***** PROVIDED MATERIAL *****
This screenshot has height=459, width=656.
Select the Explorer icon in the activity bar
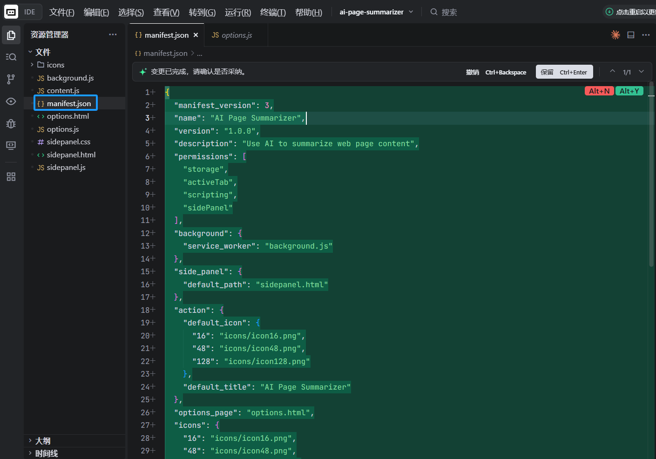pos(11,34)
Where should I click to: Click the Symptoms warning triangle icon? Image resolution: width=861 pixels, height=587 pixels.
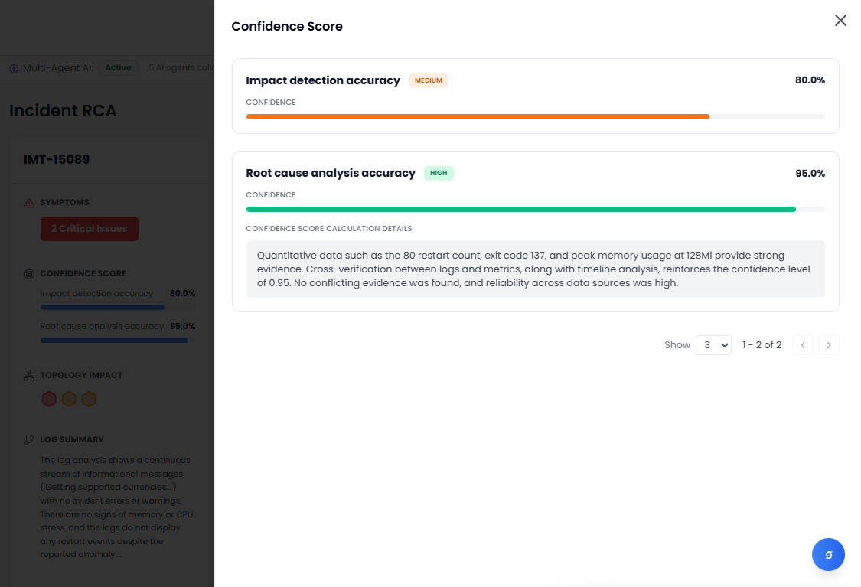point(29,203)
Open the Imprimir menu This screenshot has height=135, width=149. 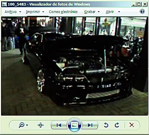click(33, 12)
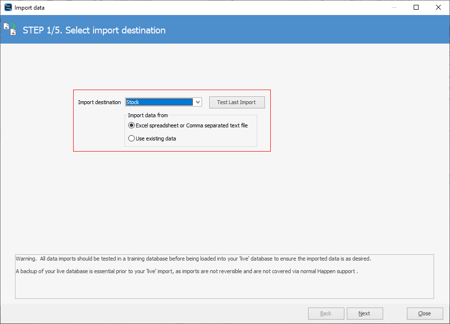
Task: Choose the Use existing data radio button
Action: (131, 139)
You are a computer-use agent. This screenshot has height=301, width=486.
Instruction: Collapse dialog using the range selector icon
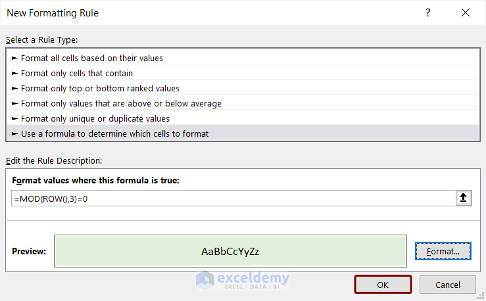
*****
Repeat exactly and only the lines from the one holding "You are a computer-use" through the final line of the entries; no pictures.

You are a computer-use agent. This screenshot has height=301, width=486.
Instruction: Collapse dialog using the range selector icon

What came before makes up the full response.